This morning I awoke in the land of the living but someone I loved for decades did not. Her long life ended peacefully last night, and the world is emptier this morning. God wants me to edit that last line because it isn’t quite accurate from God’s perspective, but I’m not going to. From my perspective, one of the gentlest, most generous people I’ve ever known is gone, and the world is emptier. From God’s perspective, all things transform. Time is an elastic metaphor God uses to teach us about love. I don’t like today’s lesson. Love is costly and painful for linear beings.

The last time I saw her, with some hesitation, she let me hold her hand, birdlike bones covered in bruised, paper-thin skin. She recognized the warmth of my hand. That’s all. Most of her had already melted away. During that visit, God spent his time in the kitchen making chocolate cake. She and her roommates, the vacant people in their vacant chairs, still relished a bite of warm cake with a touch of ice cream.

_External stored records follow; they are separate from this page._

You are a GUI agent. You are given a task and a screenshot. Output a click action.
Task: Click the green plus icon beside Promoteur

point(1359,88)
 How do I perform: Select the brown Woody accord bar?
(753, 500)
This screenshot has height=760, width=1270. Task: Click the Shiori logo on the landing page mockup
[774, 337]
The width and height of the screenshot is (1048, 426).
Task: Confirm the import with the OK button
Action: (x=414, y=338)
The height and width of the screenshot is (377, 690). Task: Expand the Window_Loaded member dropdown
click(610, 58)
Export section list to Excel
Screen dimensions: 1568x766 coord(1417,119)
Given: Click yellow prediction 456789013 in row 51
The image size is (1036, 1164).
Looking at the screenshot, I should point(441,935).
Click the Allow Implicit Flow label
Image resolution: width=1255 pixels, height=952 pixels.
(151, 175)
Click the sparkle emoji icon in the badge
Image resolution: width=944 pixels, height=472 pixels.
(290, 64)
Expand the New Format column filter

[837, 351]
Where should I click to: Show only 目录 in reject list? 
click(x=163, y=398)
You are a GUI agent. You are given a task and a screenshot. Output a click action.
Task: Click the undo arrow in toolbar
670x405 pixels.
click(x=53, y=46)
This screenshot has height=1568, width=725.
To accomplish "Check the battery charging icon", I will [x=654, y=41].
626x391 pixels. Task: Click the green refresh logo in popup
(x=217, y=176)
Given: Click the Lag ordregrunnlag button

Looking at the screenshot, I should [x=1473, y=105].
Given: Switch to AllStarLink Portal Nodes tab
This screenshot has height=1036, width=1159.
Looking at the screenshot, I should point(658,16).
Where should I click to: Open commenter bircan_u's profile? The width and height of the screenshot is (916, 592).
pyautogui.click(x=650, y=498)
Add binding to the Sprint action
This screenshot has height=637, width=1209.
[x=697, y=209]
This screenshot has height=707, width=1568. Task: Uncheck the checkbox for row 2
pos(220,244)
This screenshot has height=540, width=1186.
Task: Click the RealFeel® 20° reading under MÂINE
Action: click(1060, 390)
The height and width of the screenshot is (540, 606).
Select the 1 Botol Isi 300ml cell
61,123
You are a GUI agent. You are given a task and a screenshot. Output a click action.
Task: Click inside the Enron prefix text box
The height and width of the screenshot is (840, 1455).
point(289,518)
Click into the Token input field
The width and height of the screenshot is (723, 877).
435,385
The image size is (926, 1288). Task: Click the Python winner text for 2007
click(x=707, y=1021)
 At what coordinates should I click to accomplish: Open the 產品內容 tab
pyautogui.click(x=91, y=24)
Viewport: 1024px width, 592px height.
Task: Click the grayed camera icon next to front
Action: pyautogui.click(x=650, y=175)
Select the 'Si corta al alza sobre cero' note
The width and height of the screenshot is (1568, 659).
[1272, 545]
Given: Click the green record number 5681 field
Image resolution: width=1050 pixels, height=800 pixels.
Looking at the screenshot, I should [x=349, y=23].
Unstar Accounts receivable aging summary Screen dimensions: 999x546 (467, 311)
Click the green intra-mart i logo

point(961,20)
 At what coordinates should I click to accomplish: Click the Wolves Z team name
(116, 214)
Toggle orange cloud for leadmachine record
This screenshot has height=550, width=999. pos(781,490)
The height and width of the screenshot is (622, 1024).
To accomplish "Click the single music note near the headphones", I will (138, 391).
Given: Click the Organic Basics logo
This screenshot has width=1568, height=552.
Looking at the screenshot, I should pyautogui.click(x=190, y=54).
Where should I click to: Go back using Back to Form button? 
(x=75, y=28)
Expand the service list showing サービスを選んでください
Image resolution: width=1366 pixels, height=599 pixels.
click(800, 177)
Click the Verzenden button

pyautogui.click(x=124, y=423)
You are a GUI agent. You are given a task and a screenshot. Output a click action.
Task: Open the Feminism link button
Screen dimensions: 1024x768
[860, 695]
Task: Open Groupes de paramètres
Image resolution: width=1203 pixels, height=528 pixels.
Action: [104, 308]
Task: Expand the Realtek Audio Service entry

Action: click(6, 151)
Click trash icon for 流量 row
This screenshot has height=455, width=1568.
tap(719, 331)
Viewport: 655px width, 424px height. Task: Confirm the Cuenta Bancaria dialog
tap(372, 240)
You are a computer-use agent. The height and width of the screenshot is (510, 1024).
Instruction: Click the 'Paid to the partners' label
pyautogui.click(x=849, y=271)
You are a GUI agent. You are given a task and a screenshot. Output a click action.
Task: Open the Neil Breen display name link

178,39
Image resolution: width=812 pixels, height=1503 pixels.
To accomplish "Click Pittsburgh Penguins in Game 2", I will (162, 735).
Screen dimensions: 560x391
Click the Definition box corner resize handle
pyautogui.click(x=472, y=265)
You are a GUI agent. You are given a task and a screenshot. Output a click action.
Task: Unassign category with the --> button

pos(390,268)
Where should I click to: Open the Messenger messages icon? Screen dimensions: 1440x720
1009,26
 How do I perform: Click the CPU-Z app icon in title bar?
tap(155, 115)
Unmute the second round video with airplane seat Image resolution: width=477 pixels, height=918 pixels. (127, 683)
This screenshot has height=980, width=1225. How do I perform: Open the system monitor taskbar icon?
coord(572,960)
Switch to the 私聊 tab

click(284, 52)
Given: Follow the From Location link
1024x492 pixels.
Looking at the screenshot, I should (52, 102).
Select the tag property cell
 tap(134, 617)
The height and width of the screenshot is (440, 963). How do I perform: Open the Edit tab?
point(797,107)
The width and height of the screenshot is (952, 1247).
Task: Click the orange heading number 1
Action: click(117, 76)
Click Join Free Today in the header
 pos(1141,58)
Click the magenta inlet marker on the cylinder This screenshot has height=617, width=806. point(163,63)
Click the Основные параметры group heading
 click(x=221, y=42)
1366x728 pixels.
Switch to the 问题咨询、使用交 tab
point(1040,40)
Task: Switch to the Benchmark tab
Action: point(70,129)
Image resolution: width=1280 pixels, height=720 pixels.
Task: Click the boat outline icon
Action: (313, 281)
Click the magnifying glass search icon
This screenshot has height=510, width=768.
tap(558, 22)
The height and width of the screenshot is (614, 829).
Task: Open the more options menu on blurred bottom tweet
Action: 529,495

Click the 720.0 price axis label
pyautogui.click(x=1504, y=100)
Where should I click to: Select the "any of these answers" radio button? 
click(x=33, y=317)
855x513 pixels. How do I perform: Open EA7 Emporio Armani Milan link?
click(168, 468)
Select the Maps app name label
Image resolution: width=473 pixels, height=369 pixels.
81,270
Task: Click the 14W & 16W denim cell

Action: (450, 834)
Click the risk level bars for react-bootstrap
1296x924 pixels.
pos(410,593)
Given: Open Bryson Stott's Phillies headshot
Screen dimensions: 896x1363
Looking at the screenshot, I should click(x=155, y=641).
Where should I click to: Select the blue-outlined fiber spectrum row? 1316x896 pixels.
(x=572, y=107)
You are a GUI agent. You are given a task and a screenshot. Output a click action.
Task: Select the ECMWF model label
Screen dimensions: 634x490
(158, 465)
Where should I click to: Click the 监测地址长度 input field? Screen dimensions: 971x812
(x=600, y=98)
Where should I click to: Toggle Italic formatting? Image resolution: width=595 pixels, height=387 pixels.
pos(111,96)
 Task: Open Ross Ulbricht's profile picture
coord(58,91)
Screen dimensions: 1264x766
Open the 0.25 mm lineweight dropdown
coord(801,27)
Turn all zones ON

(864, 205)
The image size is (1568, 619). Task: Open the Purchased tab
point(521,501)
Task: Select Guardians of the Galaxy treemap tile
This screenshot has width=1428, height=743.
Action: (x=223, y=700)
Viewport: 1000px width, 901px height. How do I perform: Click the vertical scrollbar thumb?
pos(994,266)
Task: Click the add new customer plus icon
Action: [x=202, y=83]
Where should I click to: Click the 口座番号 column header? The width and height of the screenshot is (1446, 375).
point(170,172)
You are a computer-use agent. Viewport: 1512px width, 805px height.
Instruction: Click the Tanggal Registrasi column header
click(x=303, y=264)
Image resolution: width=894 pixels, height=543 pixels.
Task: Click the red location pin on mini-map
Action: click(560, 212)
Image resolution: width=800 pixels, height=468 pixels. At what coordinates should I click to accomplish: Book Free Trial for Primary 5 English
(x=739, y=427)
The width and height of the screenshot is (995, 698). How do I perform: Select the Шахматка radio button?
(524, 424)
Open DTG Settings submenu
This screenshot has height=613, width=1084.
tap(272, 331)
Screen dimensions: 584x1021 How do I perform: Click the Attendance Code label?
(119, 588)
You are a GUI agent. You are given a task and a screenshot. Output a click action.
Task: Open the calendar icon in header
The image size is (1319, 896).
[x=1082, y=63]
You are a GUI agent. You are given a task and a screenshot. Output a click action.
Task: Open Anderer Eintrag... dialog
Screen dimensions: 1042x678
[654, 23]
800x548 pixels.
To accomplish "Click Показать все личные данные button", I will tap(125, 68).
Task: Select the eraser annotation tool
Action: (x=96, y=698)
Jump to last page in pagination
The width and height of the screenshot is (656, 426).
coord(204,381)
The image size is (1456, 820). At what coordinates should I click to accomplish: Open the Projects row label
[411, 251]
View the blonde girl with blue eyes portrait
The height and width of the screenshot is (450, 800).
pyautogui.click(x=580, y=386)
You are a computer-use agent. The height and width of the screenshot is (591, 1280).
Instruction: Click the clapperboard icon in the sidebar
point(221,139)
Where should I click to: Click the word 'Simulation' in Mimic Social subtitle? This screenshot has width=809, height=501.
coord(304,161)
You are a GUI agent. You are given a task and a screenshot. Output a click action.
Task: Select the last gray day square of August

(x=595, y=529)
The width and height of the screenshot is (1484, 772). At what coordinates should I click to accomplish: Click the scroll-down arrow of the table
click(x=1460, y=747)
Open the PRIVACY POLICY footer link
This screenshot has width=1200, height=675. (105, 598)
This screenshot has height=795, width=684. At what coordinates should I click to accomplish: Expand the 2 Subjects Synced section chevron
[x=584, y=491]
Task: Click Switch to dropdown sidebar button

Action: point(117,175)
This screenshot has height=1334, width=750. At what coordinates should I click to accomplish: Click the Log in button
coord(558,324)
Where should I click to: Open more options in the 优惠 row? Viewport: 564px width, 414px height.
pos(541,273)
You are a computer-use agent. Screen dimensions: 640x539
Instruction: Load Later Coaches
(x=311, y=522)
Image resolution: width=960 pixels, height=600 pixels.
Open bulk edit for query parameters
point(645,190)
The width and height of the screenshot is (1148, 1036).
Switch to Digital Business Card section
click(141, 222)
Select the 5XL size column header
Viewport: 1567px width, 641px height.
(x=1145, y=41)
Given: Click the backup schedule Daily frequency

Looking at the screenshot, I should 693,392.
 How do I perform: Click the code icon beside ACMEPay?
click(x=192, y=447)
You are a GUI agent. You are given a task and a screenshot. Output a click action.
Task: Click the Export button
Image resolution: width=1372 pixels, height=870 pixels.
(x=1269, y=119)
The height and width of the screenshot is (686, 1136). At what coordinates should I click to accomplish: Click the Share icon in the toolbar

But there comes a time when there is nothing left to relish. The curled body tightens into a perfect circle, and it is done. Finished. A life has been accomplished. The final grades are in. The eternal vacation of liquid soul has begun. But God objects again. He claims there is no beginning. No end. Only flow. And again, I refuse to edit. And I cry. And God cries.

This is the thing I like about God. He willingly gets linear and crawls right into the pain. He sobs, surrounds, and sits with me. He reminds me how many ways there are to die, and we marvel together that I have this day. This moment. That’s all.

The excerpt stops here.